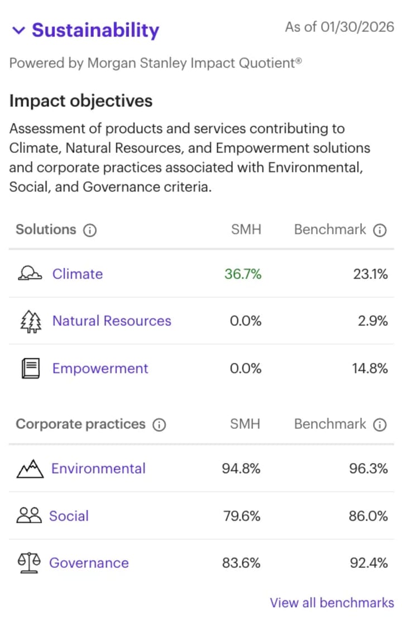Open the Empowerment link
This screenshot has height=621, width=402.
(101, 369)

____________

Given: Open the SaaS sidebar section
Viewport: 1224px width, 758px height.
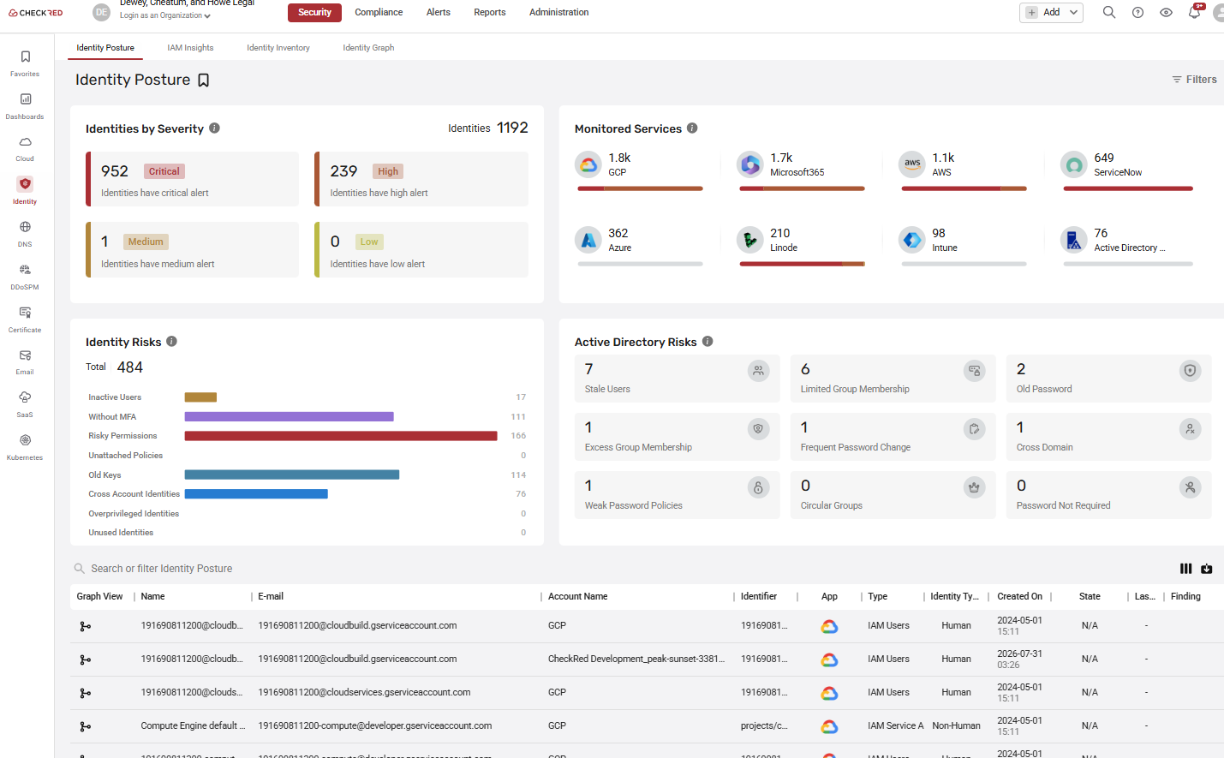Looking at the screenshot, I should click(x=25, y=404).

____________

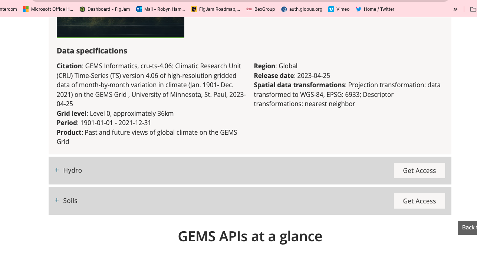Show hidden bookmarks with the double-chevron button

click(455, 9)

____________

Please swap "sidebar" for "navigation" in the part of the material that opens with the line containing "Given: Open the SaaS sidebar section" and closes with the line containing "Looking at the", and give only that part back with everything else unchanged. Leave the pictures out.

Given: Open the SaaS navigation section
Viewport: 1224px width, 758px height.
Looking at the screenshot, I should click(x=25, y=404).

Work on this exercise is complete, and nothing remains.